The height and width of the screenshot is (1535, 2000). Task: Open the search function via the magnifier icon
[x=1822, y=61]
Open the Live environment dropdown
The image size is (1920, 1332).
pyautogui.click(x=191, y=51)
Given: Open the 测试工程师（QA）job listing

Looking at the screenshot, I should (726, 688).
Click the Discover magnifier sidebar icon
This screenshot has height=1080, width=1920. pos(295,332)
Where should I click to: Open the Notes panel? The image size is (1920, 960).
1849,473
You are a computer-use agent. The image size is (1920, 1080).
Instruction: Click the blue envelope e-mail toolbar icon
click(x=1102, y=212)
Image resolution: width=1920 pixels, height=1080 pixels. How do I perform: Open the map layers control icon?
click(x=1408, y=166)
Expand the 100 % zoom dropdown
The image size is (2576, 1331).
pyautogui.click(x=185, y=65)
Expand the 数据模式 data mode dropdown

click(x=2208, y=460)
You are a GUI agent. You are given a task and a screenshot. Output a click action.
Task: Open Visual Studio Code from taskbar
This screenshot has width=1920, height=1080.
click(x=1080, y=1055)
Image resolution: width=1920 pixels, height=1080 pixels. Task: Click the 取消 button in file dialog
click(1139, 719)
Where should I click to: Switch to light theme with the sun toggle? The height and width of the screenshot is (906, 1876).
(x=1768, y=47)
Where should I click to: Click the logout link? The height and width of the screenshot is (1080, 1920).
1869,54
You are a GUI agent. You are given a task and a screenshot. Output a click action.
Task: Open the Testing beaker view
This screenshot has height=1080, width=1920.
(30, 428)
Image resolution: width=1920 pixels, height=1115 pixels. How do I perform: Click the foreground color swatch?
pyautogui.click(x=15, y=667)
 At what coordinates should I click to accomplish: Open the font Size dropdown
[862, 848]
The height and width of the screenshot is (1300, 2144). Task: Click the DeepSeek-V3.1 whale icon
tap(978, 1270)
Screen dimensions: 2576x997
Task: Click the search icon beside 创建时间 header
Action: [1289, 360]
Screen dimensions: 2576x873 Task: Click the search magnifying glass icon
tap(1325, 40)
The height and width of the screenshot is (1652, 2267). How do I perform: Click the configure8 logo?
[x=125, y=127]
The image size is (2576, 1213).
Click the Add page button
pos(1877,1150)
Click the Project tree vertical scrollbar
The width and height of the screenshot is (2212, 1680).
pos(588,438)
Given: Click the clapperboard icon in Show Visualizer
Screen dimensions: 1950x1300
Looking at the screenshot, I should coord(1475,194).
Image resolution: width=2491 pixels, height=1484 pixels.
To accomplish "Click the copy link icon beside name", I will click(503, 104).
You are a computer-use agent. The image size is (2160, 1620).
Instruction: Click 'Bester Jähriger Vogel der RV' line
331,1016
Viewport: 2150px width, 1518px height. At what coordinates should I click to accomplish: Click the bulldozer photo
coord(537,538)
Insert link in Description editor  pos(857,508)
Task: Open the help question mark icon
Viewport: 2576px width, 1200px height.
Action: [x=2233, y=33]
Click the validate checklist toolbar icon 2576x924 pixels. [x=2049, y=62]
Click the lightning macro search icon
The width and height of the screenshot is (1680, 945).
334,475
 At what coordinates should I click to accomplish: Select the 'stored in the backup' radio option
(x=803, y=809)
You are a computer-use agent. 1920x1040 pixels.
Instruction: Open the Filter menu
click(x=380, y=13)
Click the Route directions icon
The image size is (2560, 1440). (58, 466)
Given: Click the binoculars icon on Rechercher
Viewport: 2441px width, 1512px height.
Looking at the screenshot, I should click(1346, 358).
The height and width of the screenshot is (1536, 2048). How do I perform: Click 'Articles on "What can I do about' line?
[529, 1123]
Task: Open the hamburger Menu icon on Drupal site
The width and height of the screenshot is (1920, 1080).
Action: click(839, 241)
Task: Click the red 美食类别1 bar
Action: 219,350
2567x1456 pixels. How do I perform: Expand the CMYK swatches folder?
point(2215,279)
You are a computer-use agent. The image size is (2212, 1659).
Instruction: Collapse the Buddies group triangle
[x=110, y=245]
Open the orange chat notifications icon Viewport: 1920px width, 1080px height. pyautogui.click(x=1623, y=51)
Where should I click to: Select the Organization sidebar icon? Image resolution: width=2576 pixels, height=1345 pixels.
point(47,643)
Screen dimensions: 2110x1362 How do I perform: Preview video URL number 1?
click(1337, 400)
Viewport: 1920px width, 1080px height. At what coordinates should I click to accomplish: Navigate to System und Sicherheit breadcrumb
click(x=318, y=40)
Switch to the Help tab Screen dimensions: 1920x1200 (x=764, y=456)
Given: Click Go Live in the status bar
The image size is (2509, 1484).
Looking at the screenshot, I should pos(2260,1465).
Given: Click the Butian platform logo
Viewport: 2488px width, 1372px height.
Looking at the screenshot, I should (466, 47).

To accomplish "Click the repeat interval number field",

════════

### EXERCISE DESCRIPTION:
Copy out all the lines of the records that include "Live".

### WRITTEN ANSWER:
Open the Live environment dropdown
Given: Click Go Live in the status bar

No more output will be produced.